"Rising up out of the desert in a territory recognized by almost no one, the huge al-Hol camp in northeastern Syria for years had posed an intractable problem a destitute and increasingly dangerous detention site where ISIS ideology lived on. Syrian Kurdish forces guarded and administered the camp and detained tens of thousands of women and children there. The detainees had been part of the Islamic State's self-declared caliphate, which the militant group built after seizing large parts of Syria and Iraq in 2014,"
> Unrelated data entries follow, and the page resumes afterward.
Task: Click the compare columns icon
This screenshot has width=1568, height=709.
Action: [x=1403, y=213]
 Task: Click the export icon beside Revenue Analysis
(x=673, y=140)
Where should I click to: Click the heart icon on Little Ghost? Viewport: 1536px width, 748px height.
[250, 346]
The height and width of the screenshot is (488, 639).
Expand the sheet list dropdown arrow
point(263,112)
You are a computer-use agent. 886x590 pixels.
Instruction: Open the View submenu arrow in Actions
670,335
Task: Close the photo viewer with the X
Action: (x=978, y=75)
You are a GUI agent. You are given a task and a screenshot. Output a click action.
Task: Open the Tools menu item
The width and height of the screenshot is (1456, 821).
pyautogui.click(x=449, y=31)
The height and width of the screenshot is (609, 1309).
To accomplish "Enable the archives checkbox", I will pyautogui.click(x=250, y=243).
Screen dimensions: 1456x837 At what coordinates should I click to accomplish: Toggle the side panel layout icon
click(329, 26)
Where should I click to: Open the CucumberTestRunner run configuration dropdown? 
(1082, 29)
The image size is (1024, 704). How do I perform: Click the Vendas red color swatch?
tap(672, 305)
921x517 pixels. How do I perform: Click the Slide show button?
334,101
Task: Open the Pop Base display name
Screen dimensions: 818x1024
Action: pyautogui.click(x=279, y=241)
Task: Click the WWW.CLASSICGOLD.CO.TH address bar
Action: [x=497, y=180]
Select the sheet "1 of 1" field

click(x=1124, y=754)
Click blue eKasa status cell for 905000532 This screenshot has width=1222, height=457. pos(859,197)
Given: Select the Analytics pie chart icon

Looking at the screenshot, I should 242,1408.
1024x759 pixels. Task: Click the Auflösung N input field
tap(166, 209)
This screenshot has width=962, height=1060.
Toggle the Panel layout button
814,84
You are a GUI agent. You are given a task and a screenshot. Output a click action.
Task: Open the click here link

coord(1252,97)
"On Tuesday, the Kurdish-led Syrian Democratic Forces (SDF) said in a statement that "due to the international community's indifference towards the ISIS issue and its failure to assume its responsibilities in addressing this serious matter, our forces were compelled to withdraw from al-Hol camp and redeploy." The SDF said the camp's guards were deployed to cities in northern Syria to confront the threat from Syrian government troops taking over Kurdish-held territory."
Al-Hol camp in northeastern Syria became a destitute, increasingly dangerous detention site where ISIS ideology persisted, housing tens of thousands of women and children previously part of the Islamic State's self-declared caliphate. The Kurdish-led Syrian Democratic Forces withdrew guards and redeployed personnel to northern cities citing international indifference and the need to confront Syrian government advances. Syrian government forces moved in to secure the camp amid reports that a security vacuum allowed some detainees to escape. U.S. Central Command began transporting thousands of detained ISIS fighters to an unnamed secure location in neighboring Iraq. The fates of the tens of thousands of family members at al-Hol remain unclear.